##### TEXT SEGMENT #####

A few months ago, U.S. President Barack Obama took the controversial decision to release documents concerning interrogation practices in Guantánamo, Afghanistan and Abu Ghraib. At the same time, he decided not to order the investigation of the men and women involved in carrying out those practices. The issue seemed to me serious enough to draw loud and intelligent worldwide protest, but after a few voices were raised here and there against his decision (and also for it), the question seems to have faded away. I believe it needs to be raised again.
In the past few decades, after the French war against Algerian independence and the military dictatorship in Argentina, for instance, I’ve heard the practice of torture being justified “under certain circumstances” or criticized so mildly that the question remained ignored and unanswered, and I believe the decision to forgo the trial of the Guantánamo, Afghanistan and Abu Ghraib torturers constitutes a serious and troubling precedent that will be invoked in future cases. Discussing the matter with a friend, I was reminded of a much earlier instance in which, as occurred in the States, a legal system was used to justify torture and the torturer was not condemned for his actions. It occurs almost at the end of Dante’s descent into hell, in Canto XXXII of his Commedia.
After following Virgil down through the various infernal circles, Dante reaches the frozen lake where the souls of traitors are trapped up to their necks in ice. Among the dreadful heads that shout and curse, Dante thinks he recognizes one, a certain Bocca degli Abati, who had betrayed his party and taken up arms on the side of the enemy. Dante asks the bowed head to tell him his name and, as has been his custom throughout the magical journey, promises to bring the sinner posthumous fame by writing about him when he returns to Earth. Bocca answers that he wishes for the exact opposite, and tells Dante to get lost. Furious at the insult, Dante grabs Bocca by the scruff of the neck, threatening to tear out every hair on his head if he doesn’t give his name. “So snatch me bald,” Bocca taunts (in Deborah Digges’s translation). “Go on. I swear/ I will not tell you my name, nor show you/ my face. Go on. Pound my head a thousand times.” Dante then pulls “yet another fistful,” making the sinner howl in pain. All the while, Virgil, Dante’s heavenly appointed guide, remains silent.
Virgil’s silence can be read as approval. Several circles earlier, in Canto VIII, as both poets are ferried across the River Styx, one of the souls condemned for the sin of wrath rises from the filthy waters, and as usual Dante asks him who he is. The soul doesn’t give his name and says that he is merely one who weeps, for which Dante, unmoved, curses him horribly. Delighted, Virgil takes Dante in his arms and fulsomely praises his ward with words used by Saint Luke to praise Christ. Dante, taking advantage of Virgil’s encouragement, says that nothing would give him greater pleasure than to see the sinner plunged back into the ghastly swill. Virgil agrees, and the episode ends with Dante giving thanks to God for granting his wish.

##### SUPPLIED DATA #####

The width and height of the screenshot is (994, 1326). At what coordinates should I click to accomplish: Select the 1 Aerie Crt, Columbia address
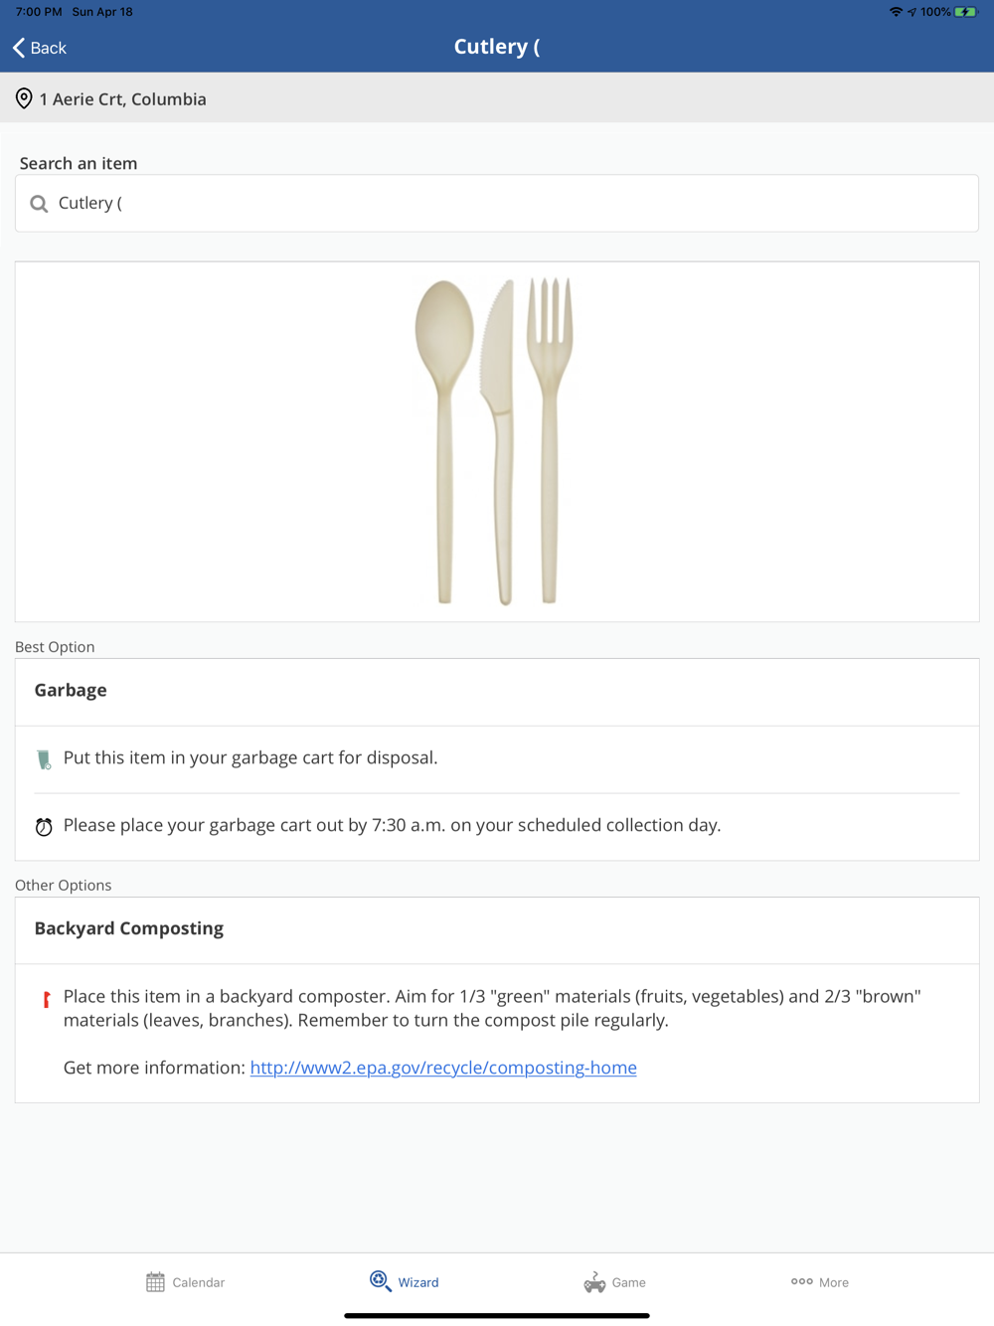[123, 99]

#####

### STATED EXERCISE 1
Retype the passage from the essay on torture and Dante's Inferno that begins with the words "A few months" and ends after the words "be raised again.".
### STATED EXERCISE 2
Pick up the essay on torture and Dante's Inferno after its final sentence and keep writing it.

### WRITTEN REPLY 1
A few months ago, U.S. President Barack Obama took the controversial decision to release documents concerning interrogation practices in Guantánamo, Afghanistan and Abu Ghraib. At the same time, he decided not to order the investigation of the men and women involved in carrying out those practices. The issue seemed to me serious enough to draw loud and intelligent worldwide protest, but after a few voices were raised here and there against his decision (and also for it), the question seems to have faded away. I believe it needs to be raised again.

### WRITTEN REPLY 2
Over the centuries, commentators have tried to justify Dante’s actions as instances of “noble indignation” or “just anger,” not a sin like wrath (as one of Dante’s intellectual masters, St. Thomas Aquinas, maintained) but the virtue of being roused by the right cause. The problem resides in the reading of “right.” In the case of Dante, “right” refers to his understanding of the unquestionable justice of God: to feel compassion for the damned is “wrong” because it means setting oneself against God’s imponderable will. Only three cantos earlier, Dante was able to faint with pity when the soul of Francesca, condemned to whirl forever in the wind that punishes the lustful, tells him her sad story. But now, advanced in his progress through hell, he is less of a sentimentalist and more of a believer in the higher authority. According to Dante’s faith, the legal system decreed by God cannot be mistaken or wicked; therefore, whatever it determines must be just, even if the human mind cannot comprehend its validity. Dante’s deliberate act of inflicting pain on the prisoner tortured in the ice, and his prurient desire to see the other prisoner tortured in the mire, must be understood (these critics say) as humble obedience to God’s law and acceptance of superior judgement.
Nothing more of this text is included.